Explore the material:
1) Please rewrite the paragraph of the RCMP news excerpt below that begins "He was advised to get anger management counselling" as a short bulleted list, keeping its main facts.
2) Write the next few sentences of the RCMP news excerpt below, picking up after its final sentence (not after the lines).

Text excerpt:
^^^^

Dean Bennett, Pincher Creek, AB (Canadian Press) – Long before RCMP Const. Mike Ferguson was convicted of shooting a prisoner to death in a holding cell, he was known around the office as an angry man with an explosive temper.

He challenged fellow officers to fist fights, told off his sergeant, got into a shoving match with a firearms instructor and railed against francophones.

He was advised to get anger management counselling. He never did and no one followed up, provincial court Judge Derek Redman said in a fatality inquiry report released Tuesday.

“Although this concern was identified well before (the fatal shooting), it was not dealt with in a timely and effective manner,” wrote Redman.

The judge urged that all future internal RCMP complaints be investigated thoroughly and within specific timelines.

RCMP Assistant Commissioner Marianne Ryan said that has already been done.
“The RCMP has made significant changes over the past decade to prevent this sort of profoundly sad circumstance from happening again,” Ryan, who is head of criminal investigations in Alberta, said in a release.

^^^^

Given data:
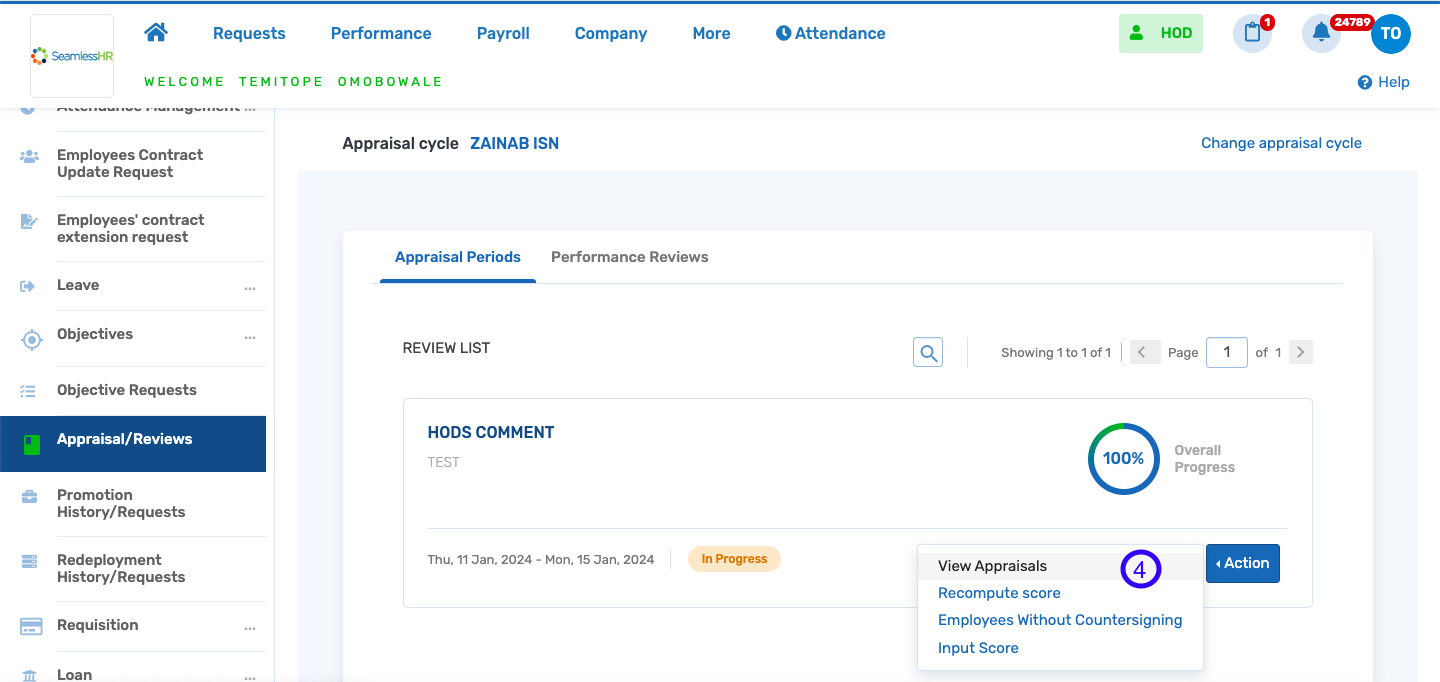This screenshot has width=1440, height=682.
Task: Go to the next page arrow
Action: click(1300, 352)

^^^^

Answers per task:
1)
- He was advised to get anger management counseling.
- He never did.
- No one followed up.
- Provincial court Judge Derek Redman stated this in a fatality inquiry report released Tuesday.

2)
“(Alberta) RCMP has a system in place to identify, track, monitor and hold accountable those employees whose behaviour has the potential to affect their ability to carry out their duties in a safe manner.”

The fatality inquiry report into Darren Varley’s death in a holding cell at the Pincher Creek detachment in southern Alberta comes almost 12 years after the shooting in October 1999.

Ferguson had arrested Varley for public drunkenness and, in an scuffle in the cell, shot the 26-year-old trucker twice with a service weapon — once in the chest and once in the head. Varley was declared dead in hospital just over a day later.

Ferguson, a 19-year-veteran, was convicted of manslaughter five years later and after three trials. He said he fired in self-defence after Varley went for his gun. He left the force after his conviction.

Ferguson was excused from testifying at the inquiry, which was held to make recommendations on how to prevent the same thing from happening again. His psychologist said having to appear would worsen Ferguson’s depression and post-traumatic stress.

Redman said it was clear well before the shooting that Ferguson had anger management issues.

The inquiry was told Ferguson bullied his colleagues. He frequently hectored a francophone officer and told her if she wasn’t a woman he’d “deck her.”
He publicly complained about French people, the inquiry was told, and said francophone RCMP officers were ineffective in all-anglophone detachment areas.

He once bragged about making a fellow officer “ask nicely” to get him to move out of his way.

He told a staffer she was lousy at her job, and when the sergeant intervened in the subsequent shouting match, he told off the sergeant.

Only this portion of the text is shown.